» 本文:
--

これまでも、このブログでは自転車による観光振興や地域振興、インフラ整備や交通安全などに取り組む自治体の事例、報道などを数多く取り上げてきました。2018年には、その名も「自転車を活用したまちづくりを推進する全国市町村の会」が設立され、全国294の自治体が参加しています。
自転車による観光振興だけでなく、住民の健康増進、交通混雑の緩和、環境負荷の低減等により、公共の利益を増進し地方創生を図ろうとする自治体連携です。全国的に広がっていますが、自転車に対する考え方が場所によって、まだら模様なのは否めません。
例えば、雪に覆われる地域では、冬期間の自転車の活用は考えづらいため、現実問題として自転車を活用する町づくりは打ち出しにくいでしょう。北日本の自治体も参加していますが、気候や降雪量の関係で、温暖な地域と違って自転車への関心が高くないのは仕方のないところでしょう。


では、降雪地域で自転車の活用はナンセンスかと言えば、そんなことはありません。その一つの例が北欧にあります。フィンランド中部に位置する同国第四の都市、
オウルです。北緯65度、首都ヘルシンキよりさらに650キロも北にあって、一年のうちの5ヶ月間は雪に覆われる都市です。(ちなみに稚内でも北緯45度。)
そんな街では、冬の間自転車が使われなくても仕方ないように思いますが、
オウル市民は積雪期でも乗る人が少なくありません。通勤や通学、日常の移動に自転車を使います。オウル市民の全ての移動のうち約20%は自転車によるものであり、冬には減るものの、約12%もあります。ヘルシンキの約9%も上回っています。

最近ヨーロッパの都市では自転車に乗る人が増加傾向にあるとは言え、例えばロンドンでは、市民の全ての移動に占める自転車の割合は約2%です。さすがに自転車大国のオランダ、アムステルダムの50%やコペンハーゲンの約33%に比べれば低いですが、ヨーロッパの一般的な都市を大きく上回ります。
積雪の中でもこれほどオウル市民が自転車で移動するのは、市が自転車インフラとそのメンテナンスに力を入れていて、雪が降っても自転車が便利だからです。市は、自転車の活用を明確に打ち出し、自転車と歩行者を優先したインフラを整備してきました。

いつも朝の通勤時間前には、すべての主要な自転車道が除雪されています。市の担当者も、クルマ向けの除雪よりも優先されると明言しています。除雪車の運転手は、自分で自転車で走ってみて除雪状態を確認することまで義務付けられており、本当に市民のためになる除雪を行っています。
自転車で通勤している市民の中に委嘱された人がいて、除雪状況を評価し、特に小さい道まで除雪が維持されているか定期的に報告することになっています。この評価によっては、市が委託する除雪業者にボーナスを出すことになっているので、雪でも走りやすくなるのです。除雪状況の情報はネットでも提供しています。

--

(未加工の記録)
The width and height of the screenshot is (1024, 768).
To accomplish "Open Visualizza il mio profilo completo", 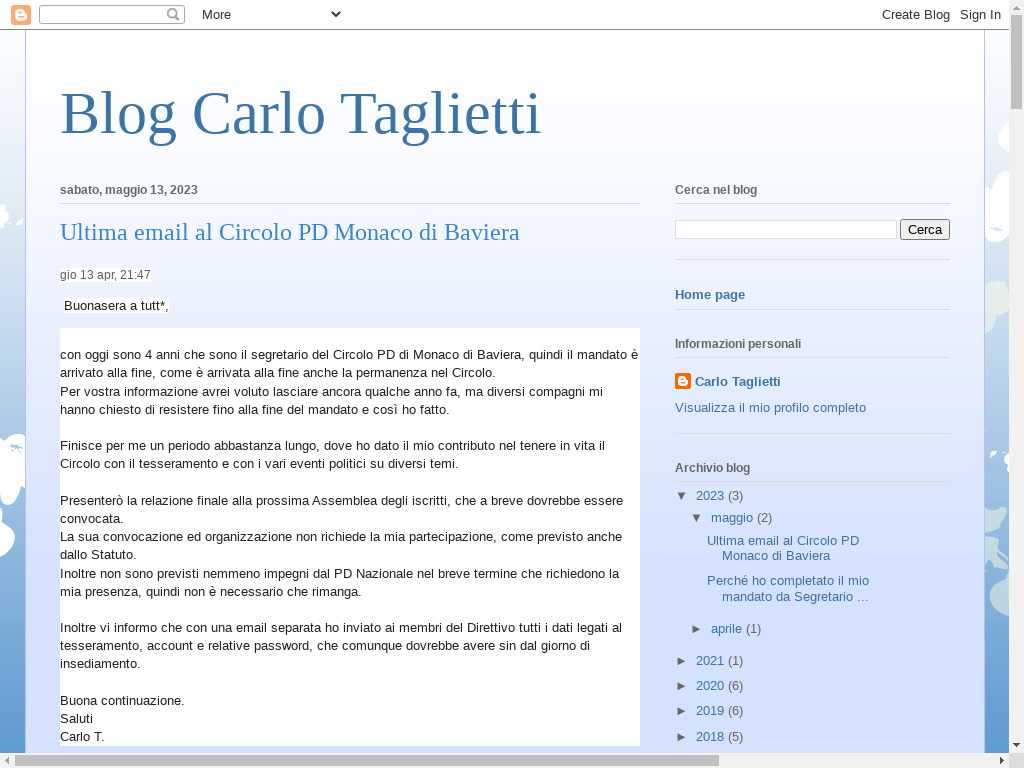I will [770, 407].
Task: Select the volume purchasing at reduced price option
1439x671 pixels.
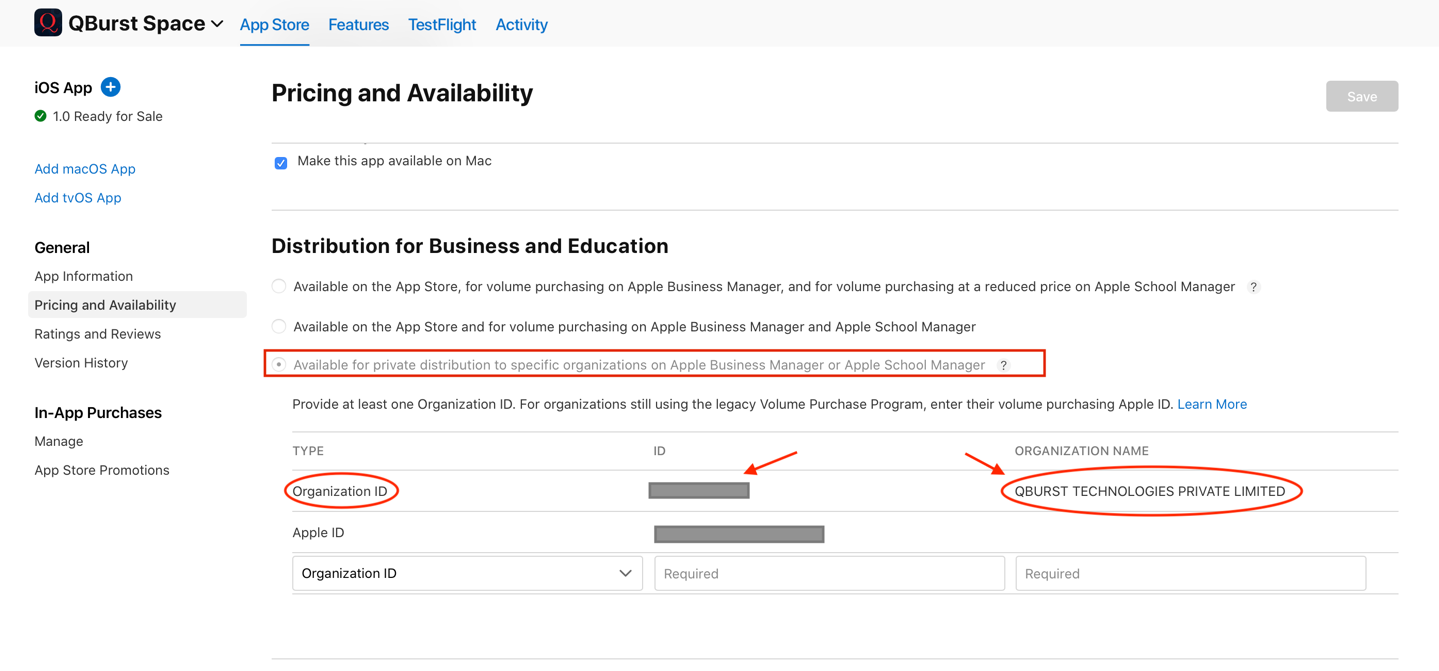Action: point(278,286)
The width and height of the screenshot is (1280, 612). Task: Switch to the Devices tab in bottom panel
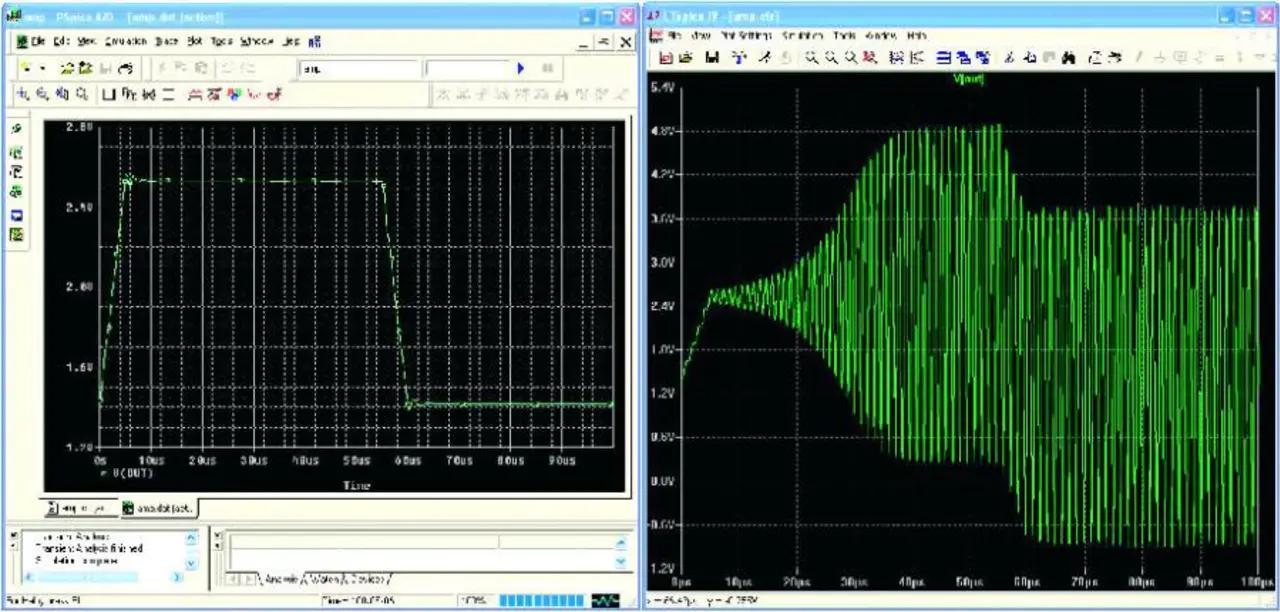coord(366,579)
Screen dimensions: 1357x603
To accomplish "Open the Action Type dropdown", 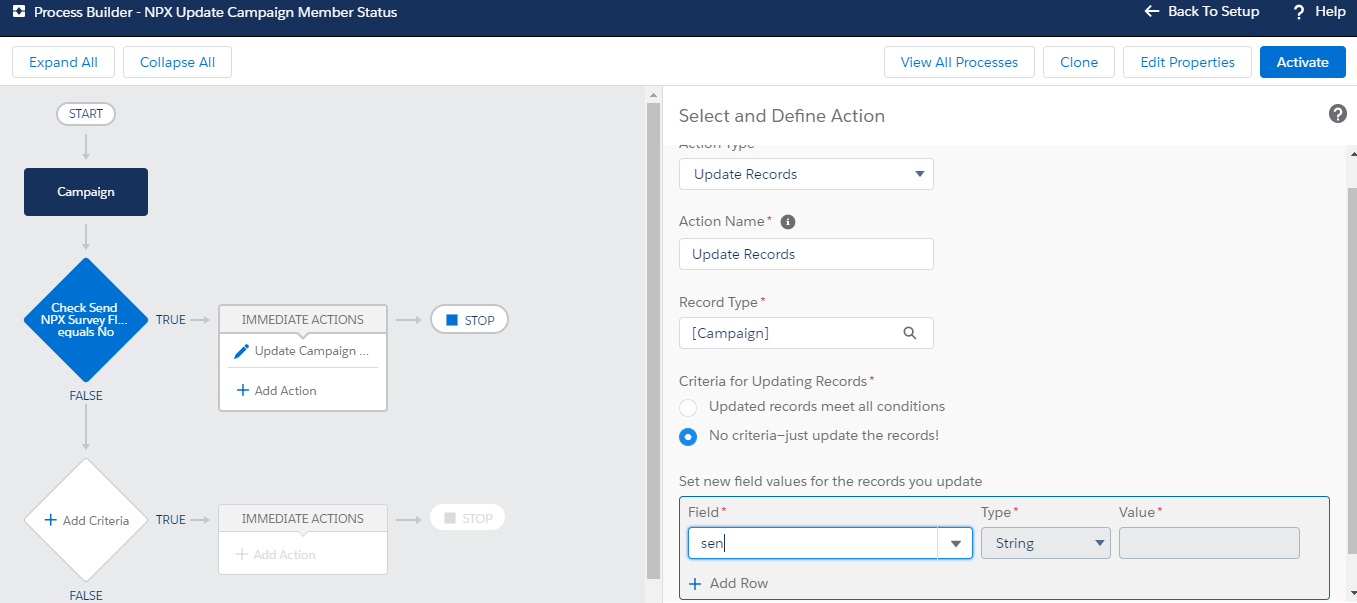I will [805, 174].
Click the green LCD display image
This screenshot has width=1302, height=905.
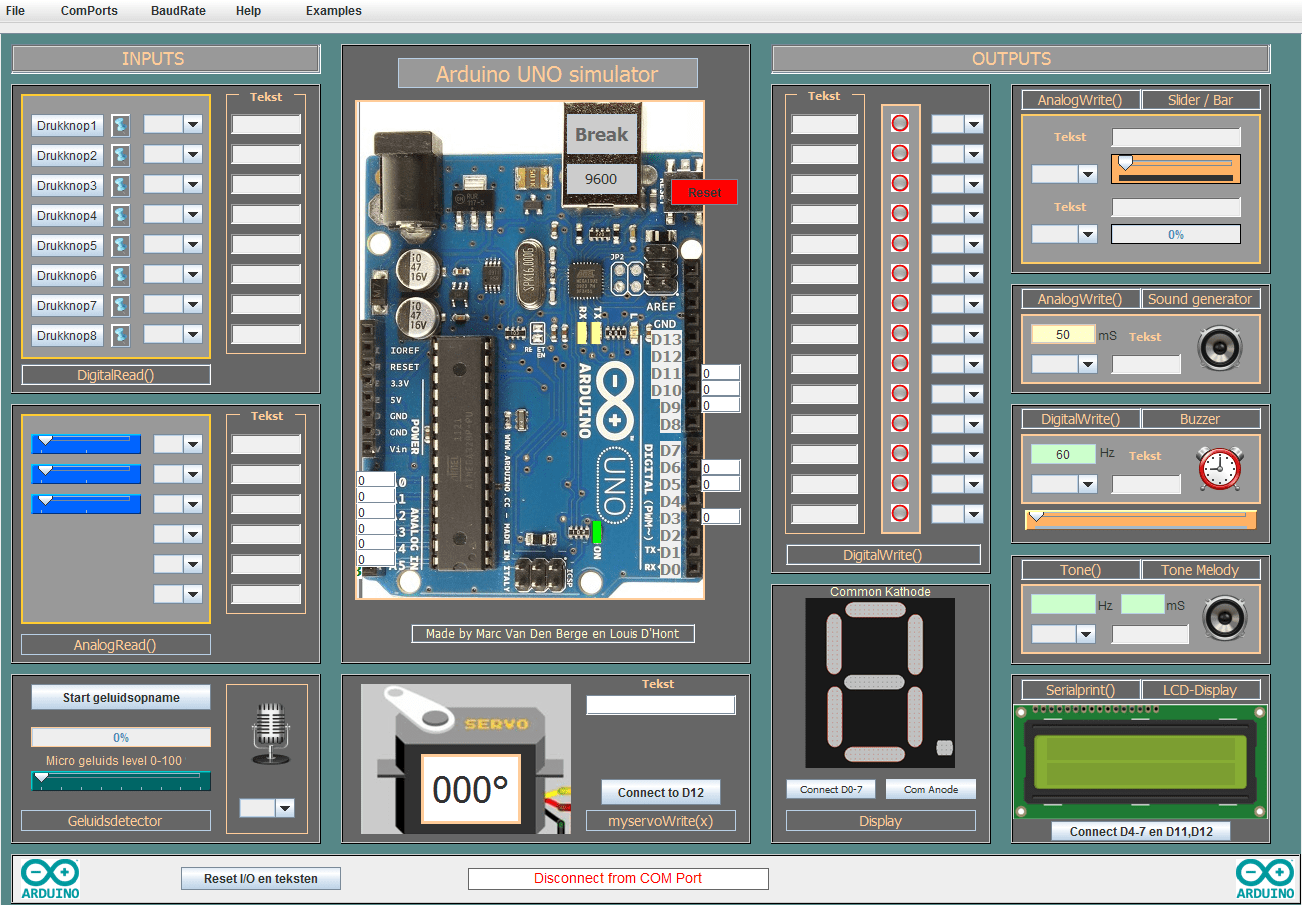pyautogui.click(x=1140, y=760)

--

» 課題:
- 1) 本文の「いつも朝の通勤時間前には、すべての主要な自転車道が除雪されています。」という一文を英語に訳してください。
- 2) 本文では、積雪の中でもオウル市民が自転車でよく移動する理由を何だと述べていますか。1〜3文で説明してください。

» 課題の解答:
- 1) All the main bike paths are always cleared of snow before the morning commute.

- 2) 市が自転車インフラとその維持管理に力を入れているので、雪が降っても自転車が便利だからです。市は自転車の活用を明確に打ち出し、自転車と歩行者を優先したインフラを整備してきました。